5つめは、6人で構成される「人財育成室」を新設したことだ。採用しづらいまたは熟練を要する職務である「食品」、「外食」、「食品加工センター」の正社員比率を向上させ、勤続年数を伸ばすことを狙う。
「向こう3年間で正社員比率を15%には上げたい。たくさん採用するだけではなく、長く勤められる企業として評価してもらいたい」(上地社長)。
同社の正社員の平均勤続年数は12年、パートナー社員は同7年と業界平均。産休や育休を充実させることで安心して職場復帰できる環境を整え、女性社員の活躍を一層推進する。
「現在、〈フランチャイジーである〉マツモトキヨシ(千葉県/成田一夫社長)既存全5店舗の店長は女性。だが、GMSの女性店長は少ない。理想としては、全GMS店舗に女性の副店長を1人ずつ据えたいところだ」(上地社長)。
このように絶好調のサンエーではあるが、伸びているマーケットには、また参入者も多い。2015年春には、中頭郡に沖縄県最大規模の商業施設「イオンモール沖縄ライカム」が開業する。
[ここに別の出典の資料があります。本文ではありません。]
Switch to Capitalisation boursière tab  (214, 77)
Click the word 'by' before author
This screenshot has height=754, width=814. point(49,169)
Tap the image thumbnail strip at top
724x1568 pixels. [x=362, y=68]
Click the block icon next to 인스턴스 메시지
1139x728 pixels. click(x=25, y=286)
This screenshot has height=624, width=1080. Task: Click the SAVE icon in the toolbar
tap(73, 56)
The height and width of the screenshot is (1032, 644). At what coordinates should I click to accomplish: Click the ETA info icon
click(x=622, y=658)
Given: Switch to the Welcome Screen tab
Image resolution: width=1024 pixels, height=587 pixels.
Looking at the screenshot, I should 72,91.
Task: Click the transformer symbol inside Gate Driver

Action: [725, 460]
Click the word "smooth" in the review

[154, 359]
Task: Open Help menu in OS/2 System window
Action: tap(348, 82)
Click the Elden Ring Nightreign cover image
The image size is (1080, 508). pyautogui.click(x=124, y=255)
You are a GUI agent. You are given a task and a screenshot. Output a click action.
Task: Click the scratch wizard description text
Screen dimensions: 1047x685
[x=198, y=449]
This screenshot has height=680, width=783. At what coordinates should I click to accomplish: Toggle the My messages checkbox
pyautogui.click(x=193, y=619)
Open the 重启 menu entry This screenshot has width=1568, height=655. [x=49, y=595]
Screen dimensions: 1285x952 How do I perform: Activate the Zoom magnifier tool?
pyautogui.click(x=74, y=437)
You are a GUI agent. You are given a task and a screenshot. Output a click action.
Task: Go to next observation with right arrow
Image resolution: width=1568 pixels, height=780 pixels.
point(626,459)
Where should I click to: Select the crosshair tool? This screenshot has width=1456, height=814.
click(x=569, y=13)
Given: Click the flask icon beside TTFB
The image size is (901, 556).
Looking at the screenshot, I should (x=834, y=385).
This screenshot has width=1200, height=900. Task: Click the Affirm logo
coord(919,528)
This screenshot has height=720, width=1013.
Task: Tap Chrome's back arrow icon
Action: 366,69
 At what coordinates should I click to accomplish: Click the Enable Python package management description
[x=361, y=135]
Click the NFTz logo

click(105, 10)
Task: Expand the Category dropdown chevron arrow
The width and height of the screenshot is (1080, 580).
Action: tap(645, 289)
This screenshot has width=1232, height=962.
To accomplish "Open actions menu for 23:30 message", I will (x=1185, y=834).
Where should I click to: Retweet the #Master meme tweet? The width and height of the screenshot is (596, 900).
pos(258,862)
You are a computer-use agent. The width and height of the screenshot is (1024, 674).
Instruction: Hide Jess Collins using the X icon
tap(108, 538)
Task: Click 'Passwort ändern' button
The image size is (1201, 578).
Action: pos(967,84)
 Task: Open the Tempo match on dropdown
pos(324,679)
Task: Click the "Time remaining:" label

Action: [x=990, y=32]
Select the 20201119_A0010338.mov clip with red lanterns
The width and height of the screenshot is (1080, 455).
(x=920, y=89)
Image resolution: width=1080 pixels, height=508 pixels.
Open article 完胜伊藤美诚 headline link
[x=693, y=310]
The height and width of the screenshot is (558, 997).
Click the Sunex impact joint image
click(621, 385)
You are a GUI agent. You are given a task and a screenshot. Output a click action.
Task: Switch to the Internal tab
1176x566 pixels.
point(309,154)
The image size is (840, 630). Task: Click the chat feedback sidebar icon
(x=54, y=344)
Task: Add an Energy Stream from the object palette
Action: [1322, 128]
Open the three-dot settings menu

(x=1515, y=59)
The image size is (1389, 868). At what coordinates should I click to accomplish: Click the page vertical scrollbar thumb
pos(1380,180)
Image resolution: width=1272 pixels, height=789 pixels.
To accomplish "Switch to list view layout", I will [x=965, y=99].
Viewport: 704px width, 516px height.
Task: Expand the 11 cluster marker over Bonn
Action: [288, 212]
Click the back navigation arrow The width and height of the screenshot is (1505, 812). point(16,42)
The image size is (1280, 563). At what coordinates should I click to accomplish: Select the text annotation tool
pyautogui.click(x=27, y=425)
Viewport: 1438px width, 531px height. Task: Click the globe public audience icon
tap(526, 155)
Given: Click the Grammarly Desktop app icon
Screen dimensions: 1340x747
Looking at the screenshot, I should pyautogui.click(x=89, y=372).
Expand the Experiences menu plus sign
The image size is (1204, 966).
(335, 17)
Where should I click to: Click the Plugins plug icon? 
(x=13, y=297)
「油断はしない」と上地社長は、引き締まった表情で語った。
なお、2015年2月期の業績予想は、営業収益1594億2500万円(対前期比1.2%増)。営業利益は111億8100万円(同1.9%増)、経常利益114億1000万円(同1.5%増)、当期純利益は66億2100万円(同4.1%増)となっている。